Parity Datasets

This project uses small parity datasets generated from the reference virtual-casing code and SIMSOPT examples/tests.

Dataset Sources

  • virtual-casing test utilities (e.g. VirtualCasingTestData)

  • SIMSOPT tests in simsopt/tests/mhd/test_virtual_casing.py

Current Dataset Prefixes

  • case_vc: external field and GradB parity (small internal test case).

  • case_vc_int: internal field and GradB parity (small internal test case).

  • case_vc_large: external field and GradB parity (larger Nt/Np).

  • case_simsopt: external field and GradB parity (SIMSOPT VMEC case).

  • case_simsopt_int: internal field and GradB parity (SIMSOPT VMEC case).

  • case_simsopt_large: external field and GradB parity (larger VMEC grids).

  • case_vc_w7x: external field and GradB parity (W7-X geometry, NFP=5).

  • case_vc_w7x_large: external field and GradB parity (larger W7-X grid).

  • case_vc/case_vc_large: include off-surface B/GradB targets.

  • case_testdata_axisym: VirtualCasingTestData B/GradB parity (axisymmetric).

Dataset Format

Each dataset consists of binary arrays with JSON metadata:

  • <prefix>_<name>.bin

  • <prefix>_<name>.json

The metadata contains dtype and shape fields to reconstruct arrays in NumPy or JAX.

Reproduction

Parity datasets are generated with:

  • VC_DUMP_DIR environment variable for C++ dumps.

  • tools/make_parity_dumps.py in this repository.

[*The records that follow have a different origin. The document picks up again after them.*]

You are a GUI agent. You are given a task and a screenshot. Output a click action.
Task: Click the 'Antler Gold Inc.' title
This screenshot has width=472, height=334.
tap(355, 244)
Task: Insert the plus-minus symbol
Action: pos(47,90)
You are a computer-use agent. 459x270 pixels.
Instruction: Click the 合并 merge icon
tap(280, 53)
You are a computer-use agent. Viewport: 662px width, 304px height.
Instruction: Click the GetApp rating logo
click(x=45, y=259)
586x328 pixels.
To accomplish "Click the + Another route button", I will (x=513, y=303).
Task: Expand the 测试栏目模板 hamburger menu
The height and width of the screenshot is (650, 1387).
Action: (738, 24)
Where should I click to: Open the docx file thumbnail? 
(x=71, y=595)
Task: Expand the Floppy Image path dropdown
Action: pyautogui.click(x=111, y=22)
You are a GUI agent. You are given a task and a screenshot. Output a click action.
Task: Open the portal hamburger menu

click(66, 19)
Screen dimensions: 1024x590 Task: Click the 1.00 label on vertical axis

The datasets are intentionally small to keep the repository size reasonable.

Subprocess Mode

Some builds cache VC_DUMP_PREFIX inside the C++ library on first use. To ensure each prefix is honored, run:

python tools/make_parity_dumps.py --subprocess

This spawns a fresh process per case and avoids prefix caching issues.